Habiéndonos dicho lo que es Dios, lo que es el hombre, cómo funciona el universo, cómo hemos de hacer nuestra parte —la salvación de la humanidad y de nuestras propias almas— nos explica cuál es nuestro verdadero alimento o provisión, y la manera de obtenerlo; y ahora viene la cuestión del perdón de los pecados.
El perdón de los pecados es el problema central de la vida. El pecado es una sensación de estar separados de Dios, y es la tragedia mayor en toda la experiencia humana. Por supuesto que sus raíces están en el egoísmo; el pecado es un esfuerzo para obtener un bien al cual no tenemos derecho en justicia. Es una sensación de una existencia exclusivamente personal, aislada, egoísta, mientras que la Verdad del Ser es que todo es Uno. Nuestro ser real es Uno con Dios, inseparable de Él, expresando Sus ideas, testificando de Su naturaleza —el Pensamiento dinámico del Espíritu. Y como todos somos Uno con el gran Todo del que somos espiritualmente una parte, de esto se deduce que somos uno con todos los hombres. Precisamente porque "en El vivimos y nos movemos y somos", todos, en un sentido absoluto, somos esencialmente uno.
El mal, el pecado, la caída del hombre, representan la negación de esta idea en nuestros pensamientos. Tratamos de vivir sin Dios, de pasamos sin Él, como si tuviésemos una vida independiente, un espíritu separado; como si nuestros proyectos, nuestros fines, nuestros intereses fuesen distintos de los Suyos. Si tal fuese la verdad, la vida del universo no sería coordinada y armoniosa, sino un caos de rivalidades y de luchas; siendo separados de nuestro prójimo, podríamos injuriarle, robarle, herirle, o hasta destruirle, sin ningún perjuicio para nosotros mismos, más aún, cuanto más quitáramos a los otros, tanto más tendríamos en nuestro provecho. Mientras más pensásemos en nuestros propios intereses y más indiferentes fuésemos al bienestar de los demás, tanto más poseeríamos. De ello se seguiría naturalmente que nuestros prójimos tratarían de pagamos con la misma moneda, y, de ser ello la verdad, el universo entero se regiría por la ley de la jungla, y acabaría por destruirse a sí mismo en la anarquía creada por su propia flaqueza. Afortunadamente, ése no es el caso, y ahí reside la alegría de la vida.

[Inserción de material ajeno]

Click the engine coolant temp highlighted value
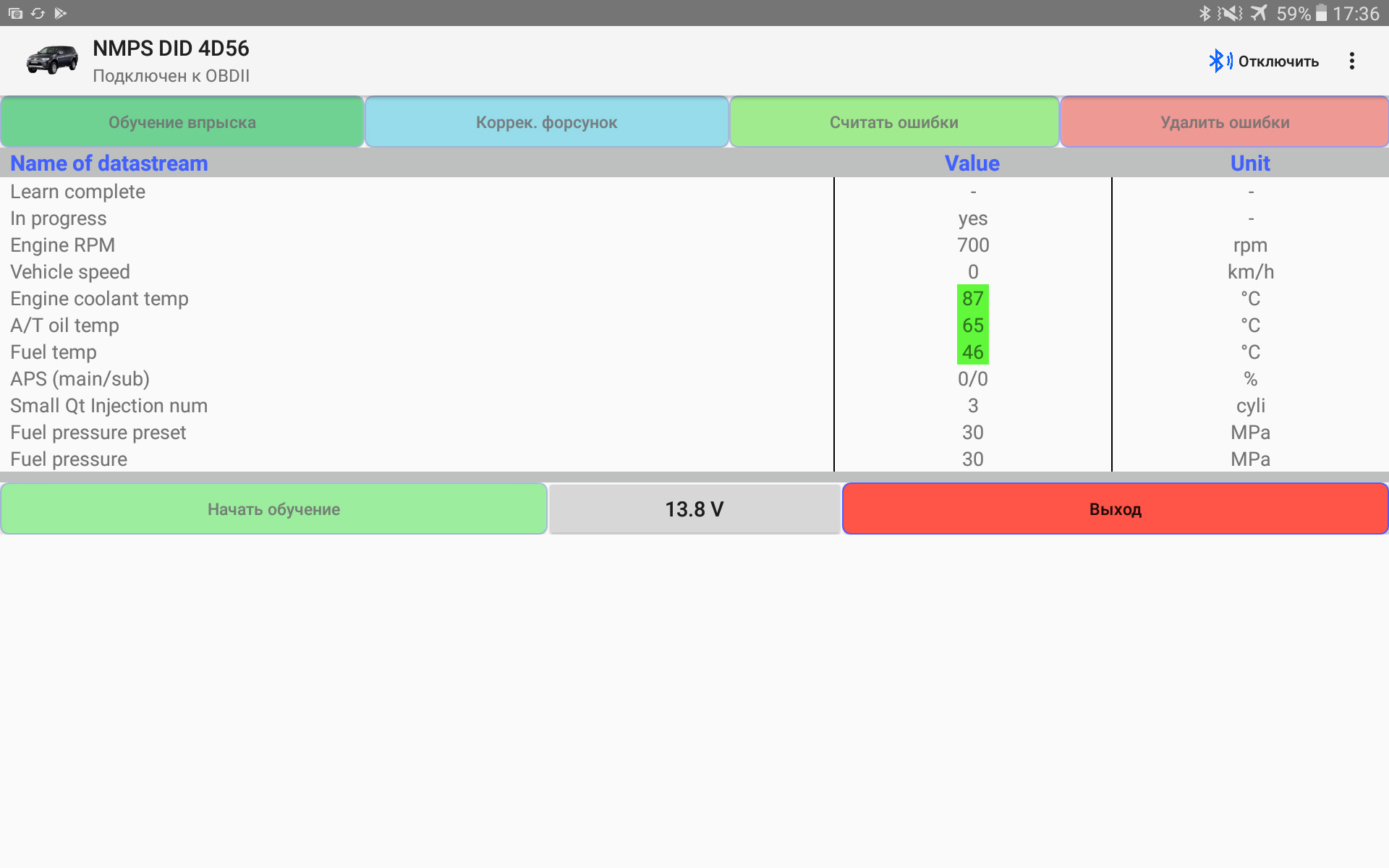Screen dimensions: 1389x868 (971, 297)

No cabe duda que muchas personas se conducen como si creyesen que la verdad es así, y muchas otras, que aparentemente no lo creen, tienen, sin embargo, un sentimiento vago de que es así como están organizadas las cosas, no obstante que su conducta no corresponda a tal noción. Y es aquí precisamente donde se encuentra la verdadera base del pecado en todas sus manifestaciones, resentimiento, condena, celos, remordimientos, y toda la infinita gama del mal.
Esta creencia en una vida independiente y separada es el pecado primitivo, y antes de esperar algún progreso en nuestra vida espiritual, hemos de tomar el cuchillo y cortar esta cosa maligna de una vez para siempre. Sabiendo esto. Jesús insertó en el punto crítico de la oración una declaración cuidadosamente preparada, destinada a dar cumplimiento a Su fin y al nuestro. Su cláusula con respecto al perdón nos coloca en un trance definido, sin posibilidad alguna de escape, evasión, reserva mental o subterfugio de ninguna clase, a llevar a cabo el gran sacramento del perdón en toda su amplitud y poderoso alcance.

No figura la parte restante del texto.